Maybe my current work is a mix of the old and new brewed into a strange drink I'm now unafraid to share. It tastes good to me, but not to everyone. And that's ok.
How I got here
In 2017, I left my job as a reporter to travel for a summer. I had no job lined up for my return home, with about $3,000 saved. Back then, my rent was only $500, so I wasn't too stressed about it. My plan for work was freelance photographer and drummer. I imagined myself balancing both jobs.
I connected with musicians in town, "Hire me as your next drummer." I found a Sunday church gig, and I was playing a few times a week with my band and others.
I built a website with my best photos and writings. I went to shows every night, shooting photos for bands that came through town. I'd spend hours editing, and share them with bands for free. Sometimes I'd receive a tip, but I never asked for payment unless a band offered it pre-show. A brilliant business model, hoping for handouts from broke bands!
I shot portraits and engagements, and got paid for those. I avoided weddings, knowing I wasn't interested in that or capable of doing quality work. Wedding photography is a serious game, and I was a little fish with little discipline.
Then I fell into television production work when a suggestion from a friend got me in the door. I quickly dropped the camera, and stopped pursuing music for the bulk of my income.
I locked into a groove of production jobs with the occasional drumming gig. This has been my work for the past seven years. TV & drums.
I wasn't able to separate my creative work from income. I viewed creative projects through the lens of "How can I earn money from this thing I enjoy?"
But the truth is I didn't really enjoy the photography. And I only liked playing music with friends, not the hustle and endless practice of the musician's life.
I was a full-time reporter for two years, writing a dozen stories every week. I didn't think to continue writing in a creative way, because I didn't see how I could profit from it. I let go of something I liked because of money.
This mindset changed for me last year when I started writing for myself. I'd forgotten how much I loved to write, and I love it despite its zero dollar paycheck. Lost for six years, I found an old hobby.
What I'm doing now
Logan Lets Go is my creative experimental space, Logan's Laboratory. But unlike Dexter, nothing I make is a secret anymore.
I built an online presence to be a reflection of my thoughts and ideas and interests, an honest representation of me. Everything here is a test, just like my life experiments.
Would I enjoy a month-long solo road trip to Colorado?
Would I survive a 10-week trip to Europe by myself with only a small backpack?
Would a cyclist and gym guy like running too?
I didn't have the answers for these before I tried them. Only one way to find out.

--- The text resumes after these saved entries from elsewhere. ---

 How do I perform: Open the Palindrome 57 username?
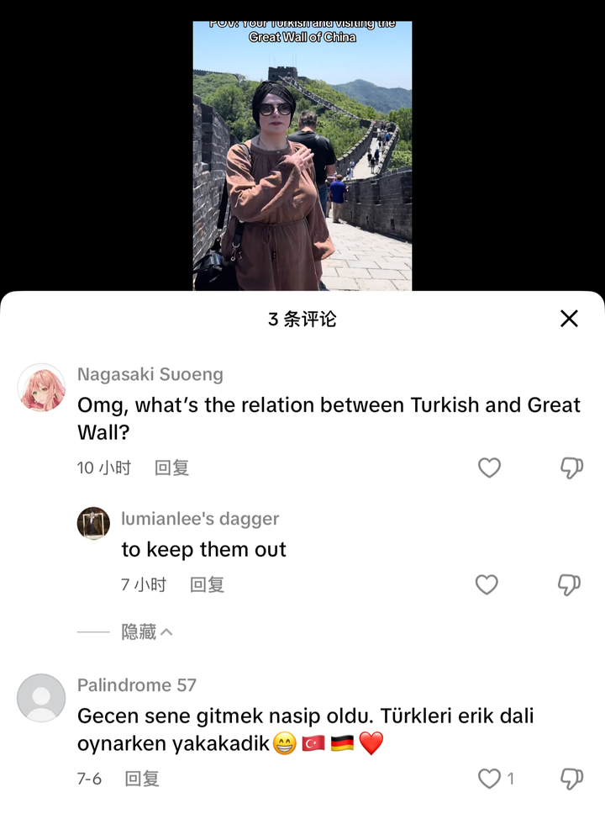coord(137,684)
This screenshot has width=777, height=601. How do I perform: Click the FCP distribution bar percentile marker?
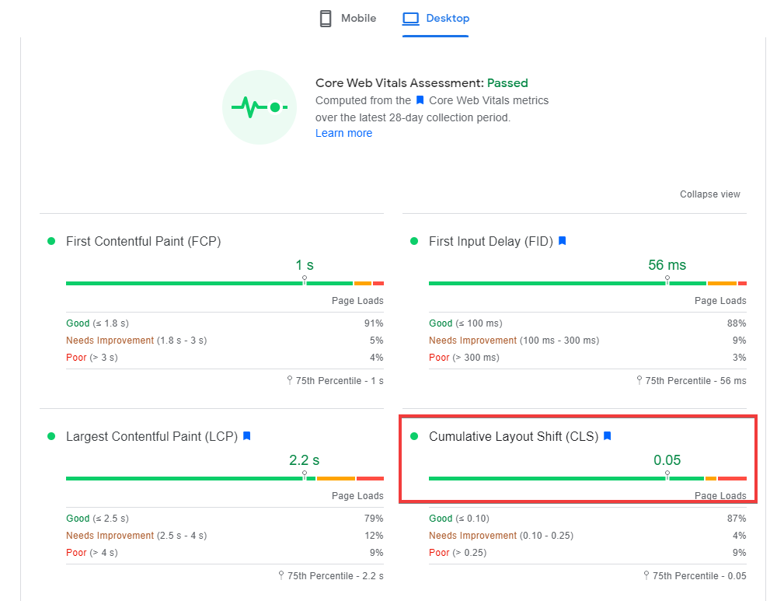(305, 280)
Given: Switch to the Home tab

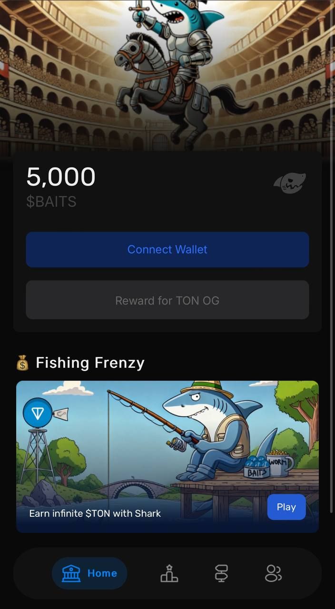Looking at the screenshot, I should pyautogui.click(x=89, y=573).
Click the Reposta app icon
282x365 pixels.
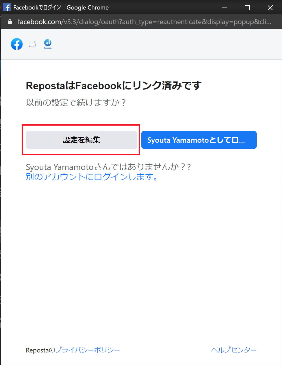[x=48, y=44]
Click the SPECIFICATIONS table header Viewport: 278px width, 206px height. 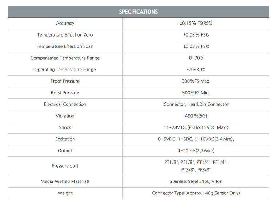pos(138,12)
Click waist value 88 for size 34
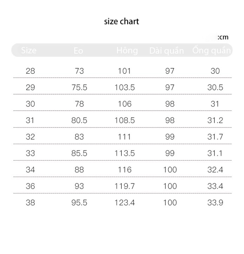Screen dimensions: 244x254 79,170
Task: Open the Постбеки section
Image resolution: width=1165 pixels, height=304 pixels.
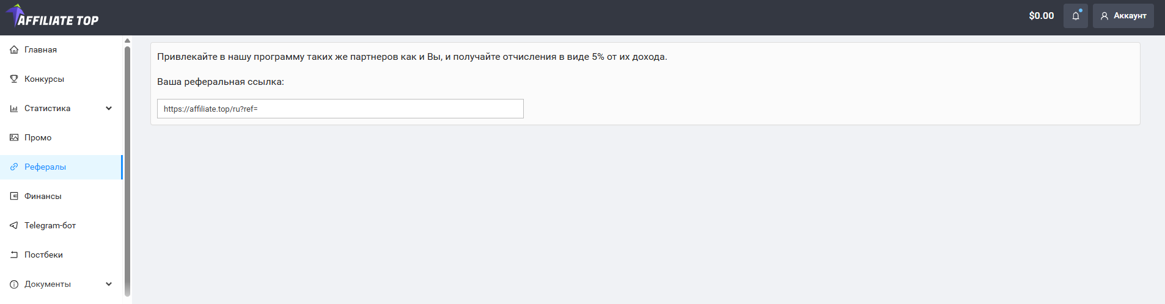Action: coord(61,255)
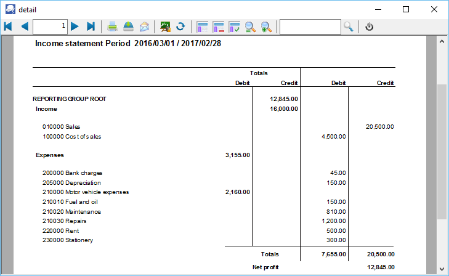Screen dimensions: 449x276
Task: Click the first page layout view icon
Action: coord(203,26)
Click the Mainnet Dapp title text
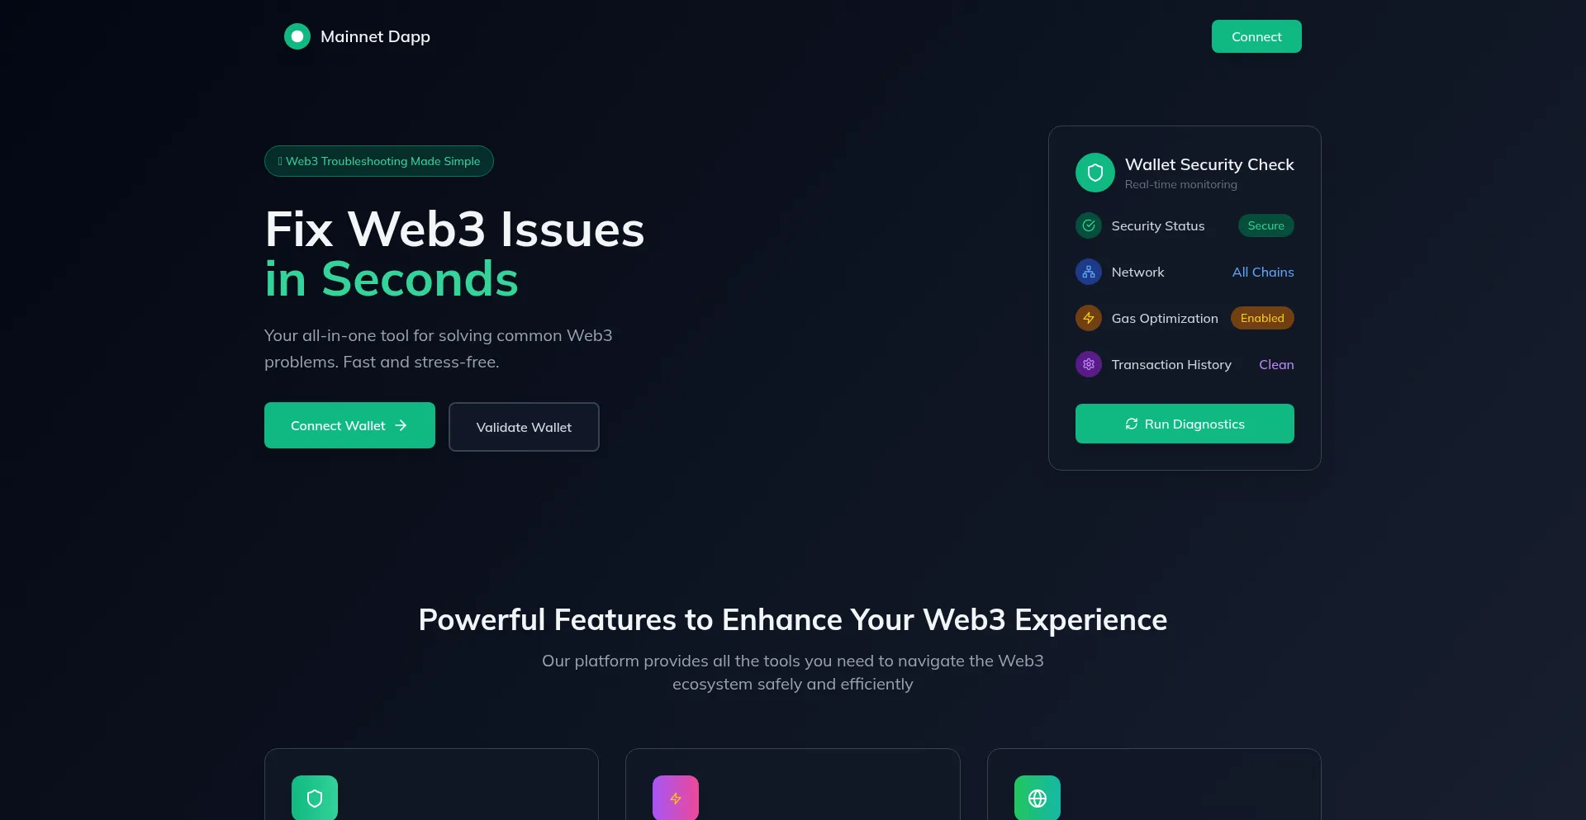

Creative projects are my effort to find where my skills meet my interests. What am I already doing for free and for fun, and how can I turn that into a personal project to share?
The challenge is to figure out how this meets this. It ain't easy!
Attempts > motivation > a plan revealed
Sometimes I ask myself questions like:
What do you want to do right now more than anything?
What would you regret not doing when you're an old man?
Both answers have to be the same. Now go do that thing.
Right now, that thing is testing my creative limits to discover which niche or outlet works best for me, but I'm not focused on what could make me money.
There's potential to turn this work into income, and I'm side-eyeing that, no question. But I'm careful to avoid a path that's not aligned with my strengths and interests in the pursuit of profit.
Because that's how I'll end up dropping the work, just like I did with my weak attempt at photography.
Failures are inevitable, but I won't allow them to crush me, because I know opportunity lurks within the unknown. In order to fail, I have to have a plan. Right now it's only partially visible, but I trust a plan will reveal itself as I continue to create and share.
With my music and travels, I've become comfortable with not knowing.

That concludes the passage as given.